Сидеть было скучно. Следствие по его делу длилось уже несколько месяцев. Следователь, который начинал его дело, давно перешел на другую работу. Новый следователь вел дело без особого энтузиазма, просто оформляя необходимые в таких случаях документы. Правда, Пападопулоса просили выдать французы и турки, но на оформление всех формальностей нужны были специалисты в области международного права, а таковых в республике было очень мало и почти все работали в других ведомствах. Поэтому даже оформление выдачи Пападопулоса затянулось, и ему пришлось находиться в этой тюрьме уже шестой месяц.
Строго говоря, это было здание бывшего КГБ, построенного в начале восьмидесятых и полностью готового к плодотворной работе на «благо общества». Это было одно из самых красивых и самых монументальных строений города, сооруженных за последние полвека. Конечно, если не считать различных дворцов и административных зданий, воздвигнутых для партийных чиновников. Но это было святое. Партия была выше КГБ, и наследники Дзержинского это хорошо понимали.
Казалось, столь монументальному зданию, сооружаемому на долгие годы, со своей автономной тюрьмой, столовой, всеми необходимым службами суждена долгая жизнь. Но грянула перестройка. Из символа несокрушимости режима оно превратилось в символ позора и разочарования. В него все-таки переселилась местная служба безопасности, но подобающего лоска и величия в здании уже не было. Оно стало просто административным зданием службы безопасности.
Но зато остались «кадры». Проверенные люди, которые всегда были при деле. При всех режимах и при всех властях. Там, наверху, менялись первые секретари, свергали президентов, убирали премьер- министров. А здесь был свой, четко отлаженный и хорошо функционирующий механизм тюремного порядка. Надзиратели знали, кому и сколько. Заключенные, в свою очередь, тоже неплохо знали — кому и сколько. Все были довольны, и жизнь внизу, в тюремном изоляторе протекала куда более спокойно, чем жизнь наверху.
Даже проверки, которые случались примерно раз в год с приходом каждого нового начальника службы безопасности, не очень беспокоили старых надзирателей и служащих тюрьмы. Они знали диалектику жизни лучше суетившихся наверху людей. Через год важного начальника службы безопасности с позором снимали, а его место занимал новый. Некоторых даже отпускали вниз, как раз туда, куда они обычно ходили на проверку. Все было естественно. Забиравшийся выше всех обычно и падал сильнее всех.

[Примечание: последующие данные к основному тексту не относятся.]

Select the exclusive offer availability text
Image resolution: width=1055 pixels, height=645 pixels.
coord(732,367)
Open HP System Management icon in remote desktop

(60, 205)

В камере рядом с Пападопулосом-Ионидисом сидели еще двое. Заместитель министра обороны, принимавший участие в одном из очередных переворотов, столь часто случавшихся в последние годы в Баку. И крупный промышленник, поддержавший своими деньгами уже другой переворот и тоже оказавшийся в этой камере. Вместе с греком они составляли довольно сплоченную компанию, и Пападопулосу не приходилось жаловаться на плохое питание или невнимание надзирателей. Питание осужденным привозили только из дому, а сигареты и шоколад у них никогда не переводились. Пападопулос с удовольствием пользовался дарами своих сокамерников. Причем пользовался не даром.
Изготовив по известной ему технологии из рубашки неплохие карты, он научил играть своих соседей по камере во все игры, принятые на Далеком Западе. И соответственно выигрывал у них крупные суммы денег, которые, в свою очередь, приносили для обоих заключенных сами надзиратели, оставляя себе проценты за услуги. Все было четко расписано, и за полученные деньги можно было купить все, что угодно.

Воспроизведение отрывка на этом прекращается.